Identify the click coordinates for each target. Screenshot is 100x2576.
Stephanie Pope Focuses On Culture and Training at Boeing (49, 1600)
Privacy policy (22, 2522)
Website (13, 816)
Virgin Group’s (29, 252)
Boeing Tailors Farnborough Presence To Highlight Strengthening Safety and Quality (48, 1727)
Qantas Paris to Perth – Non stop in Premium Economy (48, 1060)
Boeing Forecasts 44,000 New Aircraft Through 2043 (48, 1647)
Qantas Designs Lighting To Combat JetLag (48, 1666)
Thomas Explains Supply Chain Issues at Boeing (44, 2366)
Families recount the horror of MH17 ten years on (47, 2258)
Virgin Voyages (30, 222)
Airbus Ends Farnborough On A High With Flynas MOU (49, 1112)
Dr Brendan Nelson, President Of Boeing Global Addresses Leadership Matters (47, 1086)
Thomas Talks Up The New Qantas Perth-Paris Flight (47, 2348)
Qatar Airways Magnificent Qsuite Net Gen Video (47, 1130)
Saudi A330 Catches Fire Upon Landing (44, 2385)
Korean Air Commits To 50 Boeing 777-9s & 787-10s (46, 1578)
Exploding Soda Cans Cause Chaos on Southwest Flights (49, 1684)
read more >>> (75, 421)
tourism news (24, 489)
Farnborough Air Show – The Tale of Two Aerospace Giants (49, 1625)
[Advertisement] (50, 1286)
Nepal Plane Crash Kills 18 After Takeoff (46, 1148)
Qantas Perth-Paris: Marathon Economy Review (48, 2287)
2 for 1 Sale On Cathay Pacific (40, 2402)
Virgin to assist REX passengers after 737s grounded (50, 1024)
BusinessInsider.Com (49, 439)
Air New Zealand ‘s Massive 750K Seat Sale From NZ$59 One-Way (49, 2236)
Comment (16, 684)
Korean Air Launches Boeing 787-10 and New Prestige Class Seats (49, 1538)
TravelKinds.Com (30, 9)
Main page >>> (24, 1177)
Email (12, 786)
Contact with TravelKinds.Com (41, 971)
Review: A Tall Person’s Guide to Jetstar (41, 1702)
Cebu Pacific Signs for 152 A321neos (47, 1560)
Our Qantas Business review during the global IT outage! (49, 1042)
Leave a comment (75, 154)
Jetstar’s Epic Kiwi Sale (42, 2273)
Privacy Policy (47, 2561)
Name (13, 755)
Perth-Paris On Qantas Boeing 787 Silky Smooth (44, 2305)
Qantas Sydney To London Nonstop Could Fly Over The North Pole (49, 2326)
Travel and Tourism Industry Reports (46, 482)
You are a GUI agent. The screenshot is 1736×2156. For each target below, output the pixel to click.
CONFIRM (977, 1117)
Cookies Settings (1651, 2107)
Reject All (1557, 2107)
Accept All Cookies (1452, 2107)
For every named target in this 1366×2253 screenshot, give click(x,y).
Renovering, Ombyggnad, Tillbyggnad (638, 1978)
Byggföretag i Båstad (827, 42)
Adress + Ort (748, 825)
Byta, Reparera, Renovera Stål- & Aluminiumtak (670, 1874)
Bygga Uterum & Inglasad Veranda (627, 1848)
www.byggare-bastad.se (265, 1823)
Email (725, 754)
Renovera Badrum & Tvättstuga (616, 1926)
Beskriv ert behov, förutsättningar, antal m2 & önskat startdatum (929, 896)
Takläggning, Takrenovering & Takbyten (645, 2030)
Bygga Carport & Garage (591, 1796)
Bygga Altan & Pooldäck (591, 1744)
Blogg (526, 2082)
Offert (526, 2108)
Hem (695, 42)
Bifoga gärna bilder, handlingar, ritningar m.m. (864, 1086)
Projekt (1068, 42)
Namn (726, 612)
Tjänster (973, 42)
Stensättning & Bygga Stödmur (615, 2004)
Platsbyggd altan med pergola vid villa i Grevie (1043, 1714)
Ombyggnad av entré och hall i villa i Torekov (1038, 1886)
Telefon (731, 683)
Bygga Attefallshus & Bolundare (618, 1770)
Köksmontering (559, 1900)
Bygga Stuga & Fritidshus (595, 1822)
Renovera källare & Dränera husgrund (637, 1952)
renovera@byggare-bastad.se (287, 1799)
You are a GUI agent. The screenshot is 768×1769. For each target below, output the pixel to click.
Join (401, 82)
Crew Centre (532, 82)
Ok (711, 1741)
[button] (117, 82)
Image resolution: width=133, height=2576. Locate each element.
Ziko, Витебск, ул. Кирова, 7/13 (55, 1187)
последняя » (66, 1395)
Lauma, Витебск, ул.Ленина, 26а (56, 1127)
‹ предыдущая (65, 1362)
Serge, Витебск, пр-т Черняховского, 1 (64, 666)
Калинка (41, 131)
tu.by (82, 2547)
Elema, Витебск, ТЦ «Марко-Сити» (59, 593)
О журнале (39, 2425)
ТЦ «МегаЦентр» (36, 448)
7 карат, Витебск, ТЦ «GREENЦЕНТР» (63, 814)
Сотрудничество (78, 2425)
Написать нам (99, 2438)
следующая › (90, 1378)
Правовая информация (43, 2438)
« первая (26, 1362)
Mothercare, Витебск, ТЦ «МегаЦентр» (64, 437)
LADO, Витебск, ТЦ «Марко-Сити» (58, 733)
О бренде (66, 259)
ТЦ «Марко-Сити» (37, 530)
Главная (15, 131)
::::
Set every line of the listing down word for word.

Exercise answer:
Identify the click coordinates for each target. Screenshot is 100x2576.
Stephanie Pope Focuses On Culture and Training at Boeing (49, 1600)
Privacy policy (22, 2522)
Website (13, 816)
Virgin Group’s (29, 252)
Boeing Tailors Farnborough Presence To Highlight Strengthening Safety and Quality (48, 1727)
Qantas Paris to Perth – Non stop in Premium Economy (48, 1060)
Boeing Forecasts 44,000 New Aircraft Through 2043 (48, 1647)
Qantas Designs Lighting To Combat JetLag (48, 1666)
Thomas Explains Supply Chain Issues at Boeing (44, 2366)
Families recount the horror of MH17 ten years on (47, 2258)
Virgin Voyages (30, 222)
Airbus Ends Farnborough On A High With Flynas MOU (49, 1112)
Dr Brendan Nelson, President Of Boeing Global Addresses Leadership Matters (47, 1086)
Thomas Talks Up The New Qantas Perth-Paris Flight (47, 2348)
Qatar Airways Magnificent Qsuite Net Gen Video (47, 1130)
Saudi A330 Catches Fire Upon Landing (44, 2385)
Korean Air Commits To 50 Boeing 777-9s & 787-10s (46, 1578)
Exploding Soda Cans Cause Chaos on Southwest Flights (49, 1684)
read more >>> (75, 421)
tourism news (24, 489)
Farnborough Air Show – The Tale of Two Aerospace Giants (49, 1625)
[Advertisement] (50, 1286)
Nepal Plane Crash Kills 18 After Takeoff (46, 1148)
Qantas Perth-Paris: Marathon Economy Review (48, 2287)
2 for 1 Sale On Cathay Pacific (40, 2402)
Virgin to assist REX passengers after 737s grounded (50, 1024)
BusinessInsider.Com (49, 439)
Air New Zealand ‘s Massive 750K Seat Sale From NZ$59 One-Way (49, 2236)
Comment (16, 684)
Korean Air Launches Boeing 787-10 and New Prestige Class Seats (49, 1538)
TravelKinds.Com (30, 9)
Main page >>> (24, 1177)
Email (12, 786)
Contact with TravelKinds.Com (41, 971)
Review: A Tall Person’s Guide to Jetstar (41, 1702)
Cebu Pacific Signs for 152 A321neos (47, 1560)
Our Qantas Business review during the global IT outage! (49, 1042)
Leave a comment (75, 154)
Jetstar’s Epic Kiwi Sale (42, 2273)
Privacy Policy (47, 2561)
Name (13, 755)
Perth-Paris On Qantas Boeing 787 Silky Smooth (44, 2305)
Qantas Sydney To London Nonstop Could Fly Over The North Pole (49, 2326)
Travel and Tourism Industry Reports (46, 482)
You are a GUI agent. The screenshot is 1736×2156. For each target below, output the pixel to click.
CONFIRM (977, 1117)
Cookies Settings (1651, 2107)
Reject All (1557, 2107)
Accept All Cookies (1452, 2107)
For every named target in this 1366×2253 screenshot, give click(x,y).
Renovering, Ombyggnad, Tillbyggnad (638, 1978)
Byggföretag i Båstad (827, 42)
Adress + Ort (748, 825)
Byta, Reparera, Renovera Stål- & Aluminiumtak (670, 1874)
Bygga Uterum & Inglasad Veranda (627, 1848)
www.byggare-bastad.se (265, 1823)
Email (725, 754)
Renovera Badrum & Tvättstuga (616, 1926)
Beskriv ert behov, förutsättningar, antal m2 & önskat startdatum (929, 896)
Takläggning, Takrenovering & Takbyten (645, 2030)
Bygga Carport & Garage (591, 1796)
Bygga Altan & Pooldäck (591, 1744)
Blogg (526, 2082)
Offert (526, 2108)
Hem (695, 42)
Bifoga gärna bilder, handlingar, ritningar m.m. (864, 1086)
Projekt (1068, 42)
Namn (726, 612)
Tjänster (973, 42)
Stensättning & Bygga Stödmur (615, 2004)
Platsbyggd altan med pergola vid villa i Grevie (1043, 1714)
Ombyggnad av entré och hall i villa i Torekov (1038, 1886)
Telefon (731, 683)
Bygga Attefallshus & Bolundare (618, 1770)
Köksmontering (559, 1900)
Bygga Stuga & Fritidshus (595, 1822)
Renovera källare & Dränera husgrund (637, 1952)
renovera@byggare-bastad.se (287, 1799)
You are a GUI agent. The screenshot is 768×1769. For each target below, output the pixel to click.
Join (401, 82)
Crew Centre (532, 82)
Ok (711, 1741)
[button] (117, 82)
Image resolution: width=133, height=2576. Locate each element.
Ziko, Витебск, ул. Кирова, 7/13 (55, 1187)
последняя » (66, 1395)
Lauma, Витебск, ул.Ленина, 26а (56, 1127)
‹ предыдущая (65, 1362)
Serge, Витебск, пр-т Черняховского, 1 (64, 666)
Калинка (41, 131)
tu.by (82, 2547)
Elema, Витебск, ТЦ «Марко-Сити» (59, 593)
О журнале (39, 2425)
ТЦ «МегаЦентр» (36, 448)
7 карат, Витебск, ТЦ «GREENЦЕНТР» (63, 814)
Сотрудничество (78, 2425)
Написать нам (99, 2438)
следующая › (90, 1378)
Правовая информация (43, 2438)
« первая (26, 1362)
Mothercare, Витебск, ТЦ «МегаЦентр» (64, 437)
LADO, Витебск, ТЦ «Марко-Сити» (58, 733)
О бренде (66, 259)
ТЦ «Марко-Сити» (37, 530)
Главная (15, 131)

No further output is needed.